Um limão nu na Idade Mídia

Publiquei em rede social a foto de um limão aberto tocado por um dedo entre os gomos, a conotação sexual incomodou, os adeptos da "delação" - com vistas à moral e aos bons costumes - que se preocupam com aquilo que mal compreendem, entraram em ação. A rede social acatou a denúncia e me enviou aviso: "Estamos analisando sua postagem", aventam a possibilidade de removê-la ou me dão a chance de eu mesma fazê-lo para não correr riscos. Na verdade, minha provocação põe em xeque um conceito, fazendo um jogo para demonstrar que "nem todo nu é erótico e nem todo erotismo é nu".
A experiência do "limão nu" mostra que em nosso olhar saturado, a sensualidade está vinculada a imagens do corpo humano mostrado às vezes de forma fracionada, como uma feijoada composta apenas por peitos e bumbuns, preferencialmente femininos. Nisso se resume a vivência erótica em massa na vida contemporânea. Mas o erotismo é mais, é o espaço onde vislumbramos ou construímos a fantasia, potência da imaginação que amplia nossa capacidade de viver e transar, ultrapassando a padronização dos sentidos ou seu enquadramento.

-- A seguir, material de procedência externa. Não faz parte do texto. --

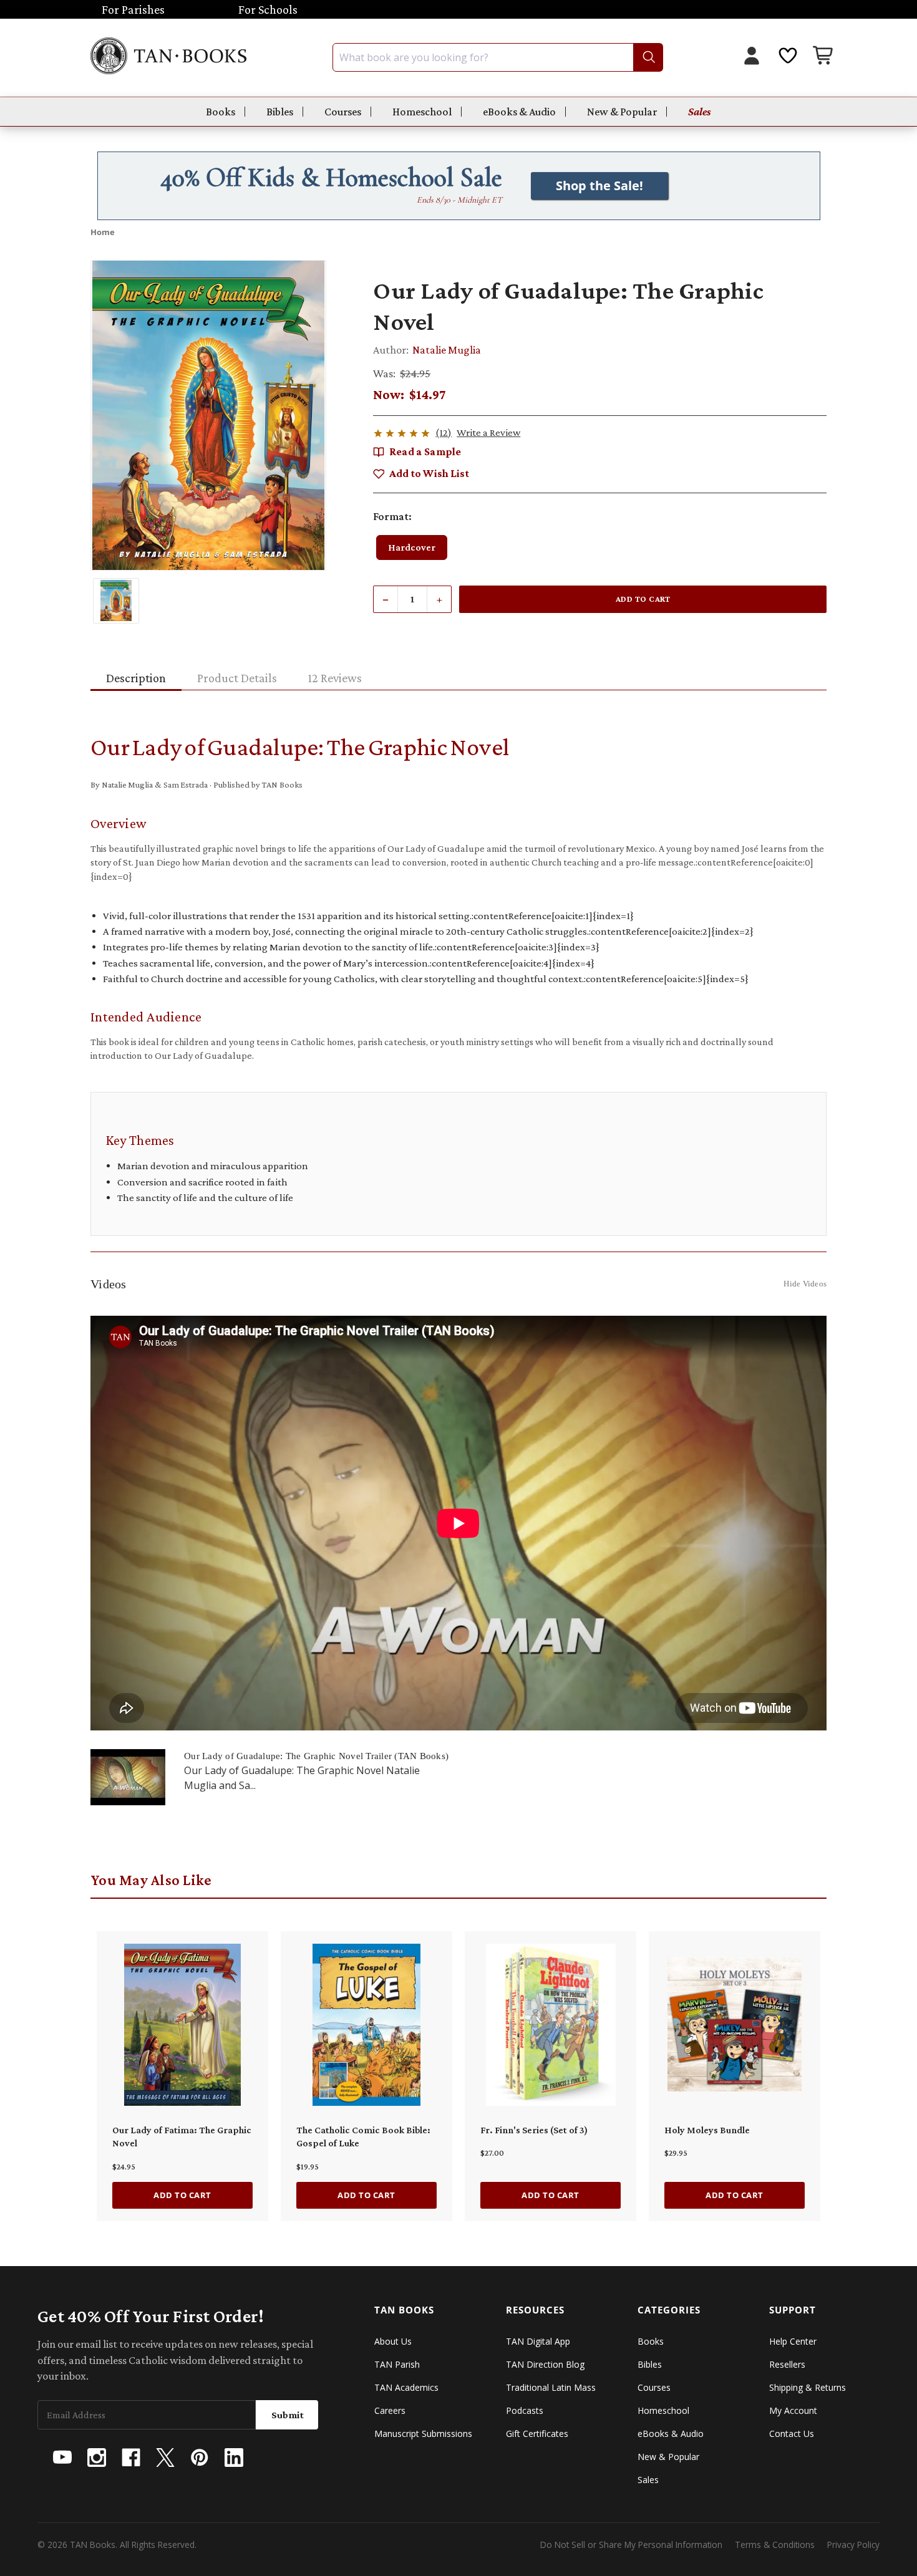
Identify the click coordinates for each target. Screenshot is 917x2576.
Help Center (793, 2341)
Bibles (279, 111)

Cada um enxerga o que quer num limão nu, da perversão da fruta à poesia de sua "carne", estabelecendo um leque de opções eróticas ou de censura. A imagem é apenas simbólica, censurar um limão com uma pequena abertura onde se põe o dedo é ridículo. Mas ele serviu como "corpo" numa provocação implícita para mostrar que a censura da nudez não basta para castrar um grupo humano que troca também experiências eróticas – além de outras - como tudo que é vivo e respira. Proibir o nu, impondo corpos e até limões vestidos, é nos condenar a um sistema, representado pela autoridade de alguns sobre a escolha de outros. Abaixo o Pai castrador, como nos ensinou Freud. Abaixo a rede que sequestra nosso desejo que, invariavelmente, escapa pelas frestas. O Facebook, por exemplo, está cheio de páginas secretas onde se pratica de tudo, mas na timeline proíbem até mesmo o nu artístico num exercício de retrocesso que censura até mesmo a Vênus de Botticelli. E olhem que Botticelli é de 1400, sob alguns aspectos permanecemos na Idade Mídia.
A natureza é um universo de erotismos: cílios, líquens, pelos, nervuras, buracos recônditos, filetes provocantes, cores excitantes, cheiros inebriantes, contato rígido, flácido, morno. Na natureza tudo se atrai e se cruza para perpetuar as espécies, nela tudo é vivo, nada é indecente.
Provocar nossa espécie com um limão nu é uma forma de refinar o olhar erótico, através de uma imagem simbólica que remete ao ácido, cheiroso, mole, aquoso. A brincadeira vale só por isso: nos induzir a ler e identificar símbolos ancorados em nossa imaginação, com uma potência que nos leva ao prazer pela evocação da "fruta do sexo", presente no "jardim das delícias" de onde tentam nos expulsar até hoje para os "jardins da culpa".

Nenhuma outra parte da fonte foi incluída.